The Amsterdam coronation riots () refers to major violence and rioting in Amsterdam, the Netherlands, on the day of the accession of Queen Beatrix, 30 April 1980. It was one of the biggest episodes of such disturbances in the country since the end of World War II and the most significant event of the Dutch squatters' movement (Krakersrellen).

Background
Since the 1960s and the 1970s, squatting had become common in Amsterdam to protest the city's shortage of housing. Many of the protesters were young people of the baby boomer generation. The 1980 riots were preceded by the Nieuwmarkt Riots in 1975 and the Vondelstraat Riots in March 1980, when authorities heavily responded to evict squatters from properties in the city.

On 31 January, Queen Juliana announced that she would abdicate in favour of her eldest daughter, Princess Beatrix, on 30 April.

Riots

Beatrix ascended the throne on 30 April 1980, and squatters started to riot. The protesters were rallying under the slogan Geen woning, geen kroning (No house, no coronation). Due to the presence of 10,000 police officers, gendarmes and some military officers, the event turned into a major clash. The riots were centred around the Dam Square, where the new Queen's inauguration took place. Clashes also happened in and around Blauwbrug, Rokin and Vondelstraat.
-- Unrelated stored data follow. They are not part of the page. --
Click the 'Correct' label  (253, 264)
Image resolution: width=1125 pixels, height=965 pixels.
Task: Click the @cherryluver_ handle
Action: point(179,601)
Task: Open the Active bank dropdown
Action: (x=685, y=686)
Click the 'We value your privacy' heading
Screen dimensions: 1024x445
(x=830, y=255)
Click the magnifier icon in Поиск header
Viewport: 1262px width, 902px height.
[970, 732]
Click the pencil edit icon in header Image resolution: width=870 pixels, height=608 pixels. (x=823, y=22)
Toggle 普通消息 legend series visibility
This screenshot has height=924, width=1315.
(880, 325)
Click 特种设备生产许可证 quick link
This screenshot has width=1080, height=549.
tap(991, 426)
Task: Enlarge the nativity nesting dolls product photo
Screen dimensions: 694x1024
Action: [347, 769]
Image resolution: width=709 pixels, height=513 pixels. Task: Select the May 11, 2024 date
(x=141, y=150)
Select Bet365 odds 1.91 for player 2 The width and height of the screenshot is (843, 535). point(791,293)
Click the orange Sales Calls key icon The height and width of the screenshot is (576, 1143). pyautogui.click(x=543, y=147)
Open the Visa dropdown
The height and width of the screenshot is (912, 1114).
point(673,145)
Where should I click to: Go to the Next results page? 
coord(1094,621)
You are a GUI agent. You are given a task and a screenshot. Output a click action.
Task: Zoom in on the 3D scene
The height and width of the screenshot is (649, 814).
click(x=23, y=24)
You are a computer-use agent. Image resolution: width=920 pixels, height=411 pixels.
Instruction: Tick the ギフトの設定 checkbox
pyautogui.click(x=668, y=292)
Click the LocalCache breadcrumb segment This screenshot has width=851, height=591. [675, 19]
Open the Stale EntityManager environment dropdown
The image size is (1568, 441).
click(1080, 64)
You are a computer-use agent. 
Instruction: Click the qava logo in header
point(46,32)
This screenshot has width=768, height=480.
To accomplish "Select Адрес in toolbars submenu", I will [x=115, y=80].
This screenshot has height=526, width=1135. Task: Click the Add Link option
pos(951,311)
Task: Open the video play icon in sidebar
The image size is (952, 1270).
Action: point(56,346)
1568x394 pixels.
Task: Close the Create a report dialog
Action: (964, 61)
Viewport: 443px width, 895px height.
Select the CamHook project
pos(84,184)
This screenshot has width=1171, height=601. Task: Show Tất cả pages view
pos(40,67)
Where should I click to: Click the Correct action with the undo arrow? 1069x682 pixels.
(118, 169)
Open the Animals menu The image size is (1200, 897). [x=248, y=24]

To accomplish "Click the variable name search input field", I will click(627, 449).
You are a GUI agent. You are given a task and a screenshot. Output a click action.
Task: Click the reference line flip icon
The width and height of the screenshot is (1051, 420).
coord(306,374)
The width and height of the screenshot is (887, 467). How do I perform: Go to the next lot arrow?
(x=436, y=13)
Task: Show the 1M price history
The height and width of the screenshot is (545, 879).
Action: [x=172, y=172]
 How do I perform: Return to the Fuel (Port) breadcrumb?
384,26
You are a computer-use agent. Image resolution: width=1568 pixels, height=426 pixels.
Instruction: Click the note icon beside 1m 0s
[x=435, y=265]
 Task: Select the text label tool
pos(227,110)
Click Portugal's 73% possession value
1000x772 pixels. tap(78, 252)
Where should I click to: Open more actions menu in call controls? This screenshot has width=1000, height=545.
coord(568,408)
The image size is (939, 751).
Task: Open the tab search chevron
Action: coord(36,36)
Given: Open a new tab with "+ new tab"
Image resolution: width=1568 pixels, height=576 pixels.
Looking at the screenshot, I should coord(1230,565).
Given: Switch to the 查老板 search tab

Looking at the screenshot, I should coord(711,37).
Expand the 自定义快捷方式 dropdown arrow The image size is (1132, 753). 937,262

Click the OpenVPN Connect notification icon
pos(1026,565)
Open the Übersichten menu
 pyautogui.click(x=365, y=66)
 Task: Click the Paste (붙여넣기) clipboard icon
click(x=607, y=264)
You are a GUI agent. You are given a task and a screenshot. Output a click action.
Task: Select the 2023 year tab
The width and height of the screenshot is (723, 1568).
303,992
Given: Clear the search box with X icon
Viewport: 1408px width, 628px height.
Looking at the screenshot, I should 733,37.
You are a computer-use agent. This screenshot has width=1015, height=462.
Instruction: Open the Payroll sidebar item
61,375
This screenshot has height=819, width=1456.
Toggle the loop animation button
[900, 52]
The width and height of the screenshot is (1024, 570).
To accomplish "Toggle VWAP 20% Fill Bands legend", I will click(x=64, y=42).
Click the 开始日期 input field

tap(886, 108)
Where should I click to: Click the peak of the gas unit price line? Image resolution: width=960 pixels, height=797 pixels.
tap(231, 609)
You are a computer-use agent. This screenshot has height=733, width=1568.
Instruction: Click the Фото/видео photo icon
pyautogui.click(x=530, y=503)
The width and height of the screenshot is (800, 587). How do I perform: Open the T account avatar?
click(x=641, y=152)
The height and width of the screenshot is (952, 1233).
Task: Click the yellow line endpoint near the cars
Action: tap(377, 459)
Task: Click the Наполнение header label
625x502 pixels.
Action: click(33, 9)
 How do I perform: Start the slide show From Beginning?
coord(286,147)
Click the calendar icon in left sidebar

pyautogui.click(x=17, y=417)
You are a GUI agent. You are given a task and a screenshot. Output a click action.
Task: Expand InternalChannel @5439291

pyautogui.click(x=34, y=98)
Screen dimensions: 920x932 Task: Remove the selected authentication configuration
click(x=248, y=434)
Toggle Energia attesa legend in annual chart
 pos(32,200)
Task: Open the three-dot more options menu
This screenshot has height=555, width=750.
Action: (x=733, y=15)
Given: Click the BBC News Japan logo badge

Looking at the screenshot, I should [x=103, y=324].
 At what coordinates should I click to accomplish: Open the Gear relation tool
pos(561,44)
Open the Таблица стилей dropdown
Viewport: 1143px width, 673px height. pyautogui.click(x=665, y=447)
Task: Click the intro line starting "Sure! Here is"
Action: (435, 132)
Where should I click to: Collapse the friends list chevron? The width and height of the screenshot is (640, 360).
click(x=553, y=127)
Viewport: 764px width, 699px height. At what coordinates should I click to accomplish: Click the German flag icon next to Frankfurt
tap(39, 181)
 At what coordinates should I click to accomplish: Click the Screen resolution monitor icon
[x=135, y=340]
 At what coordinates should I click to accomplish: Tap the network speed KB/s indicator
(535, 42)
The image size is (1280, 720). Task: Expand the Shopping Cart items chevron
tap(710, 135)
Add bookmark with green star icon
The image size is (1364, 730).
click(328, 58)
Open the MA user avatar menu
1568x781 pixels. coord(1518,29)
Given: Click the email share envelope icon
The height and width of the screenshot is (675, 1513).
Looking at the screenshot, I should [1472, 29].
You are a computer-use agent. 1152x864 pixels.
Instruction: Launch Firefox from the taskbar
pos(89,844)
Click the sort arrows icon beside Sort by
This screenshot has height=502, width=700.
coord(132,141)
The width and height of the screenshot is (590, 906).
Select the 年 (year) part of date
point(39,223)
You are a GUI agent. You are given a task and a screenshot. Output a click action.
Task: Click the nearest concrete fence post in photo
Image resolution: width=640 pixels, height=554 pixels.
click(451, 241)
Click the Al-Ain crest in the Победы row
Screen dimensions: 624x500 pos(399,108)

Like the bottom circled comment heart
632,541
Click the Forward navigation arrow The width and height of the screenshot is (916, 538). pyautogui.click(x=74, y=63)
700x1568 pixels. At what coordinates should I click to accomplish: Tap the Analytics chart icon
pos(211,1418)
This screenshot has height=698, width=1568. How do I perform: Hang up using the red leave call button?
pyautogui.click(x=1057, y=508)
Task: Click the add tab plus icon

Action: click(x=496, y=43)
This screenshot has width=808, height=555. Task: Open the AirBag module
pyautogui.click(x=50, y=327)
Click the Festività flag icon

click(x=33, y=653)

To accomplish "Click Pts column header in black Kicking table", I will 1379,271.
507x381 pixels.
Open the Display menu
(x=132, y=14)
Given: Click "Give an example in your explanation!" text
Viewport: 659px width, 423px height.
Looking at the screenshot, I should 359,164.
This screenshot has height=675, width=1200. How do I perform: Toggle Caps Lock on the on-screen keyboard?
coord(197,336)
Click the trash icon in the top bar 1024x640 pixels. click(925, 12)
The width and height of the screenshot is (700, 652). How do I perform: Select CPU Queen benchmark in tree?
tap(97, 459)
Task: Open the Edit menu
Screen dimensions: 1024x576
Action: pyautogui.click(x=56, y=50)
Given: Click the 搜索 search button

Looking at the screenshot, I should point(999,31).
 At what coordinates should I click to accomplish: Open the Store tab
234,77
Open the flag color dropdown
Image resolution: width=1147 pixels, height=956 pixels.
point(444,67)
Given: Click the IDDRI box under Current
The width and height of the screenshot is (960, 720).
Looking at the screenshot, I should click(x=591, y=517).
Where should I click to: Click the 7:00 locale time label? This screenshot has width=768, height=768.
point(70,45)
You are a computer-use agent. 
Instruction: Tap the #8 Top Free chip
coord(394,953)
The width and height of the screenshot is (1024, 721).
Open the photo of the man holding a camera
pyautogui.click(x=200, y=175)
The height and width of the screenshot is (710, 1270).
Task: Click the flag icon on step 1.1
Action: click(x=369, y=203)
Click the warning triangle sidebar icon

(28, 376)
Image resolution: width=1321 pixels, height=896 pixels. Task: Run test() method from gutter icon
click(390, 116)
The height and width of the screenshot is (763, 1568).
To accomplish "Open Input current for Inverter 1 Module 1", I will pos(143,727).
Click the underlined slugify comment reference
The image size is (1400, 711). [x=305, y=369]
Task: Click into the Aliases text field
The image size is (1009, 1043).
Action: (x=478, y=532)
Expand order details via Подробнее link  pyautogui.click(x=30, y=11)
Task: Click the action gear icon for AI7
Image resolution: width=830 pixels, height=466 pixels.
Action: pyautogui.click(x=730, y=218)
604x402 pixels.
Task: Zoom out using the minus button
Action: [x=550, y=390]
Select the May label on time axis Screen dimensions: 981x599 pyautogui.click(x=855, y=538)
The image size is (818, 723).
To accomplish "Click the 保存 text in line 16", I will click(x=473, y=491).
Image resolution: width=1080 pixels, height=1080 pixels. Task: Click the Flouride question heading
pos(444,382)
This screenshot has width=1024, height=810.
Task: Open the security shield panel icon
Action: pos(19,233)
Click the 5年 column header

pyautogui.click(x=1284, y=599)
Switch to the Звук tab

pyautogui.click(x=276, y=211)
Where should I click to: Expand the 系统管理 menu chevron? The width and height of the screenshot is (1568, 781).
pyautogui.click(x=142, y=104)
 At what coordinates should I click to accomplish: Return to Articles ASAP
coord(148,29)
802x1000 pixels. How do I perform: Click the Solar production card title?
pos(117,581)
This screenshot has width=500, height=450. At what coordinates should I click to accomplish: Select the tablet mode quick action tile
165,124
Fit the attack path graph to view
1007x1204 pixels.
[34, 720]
One of the protesters, Karel Fassotte, claimed in an interview that apart from squatters, people taking part included ordinary students and football hooligans.

It marked a milestone in the mostly peaceful post-war history of the Netherlands. 600 people were wounded in the riots.

Aftermath
The squatters' movement had enjoyed much public support for their cause beforehand, but that was depreciated following the riots, partly because the Dutch royal family was highly popular, while the squatters had turned the day of accession into one of violence.

A new police leadership in Amsterdam started to force the evacuation of squatted buildings, including through special means.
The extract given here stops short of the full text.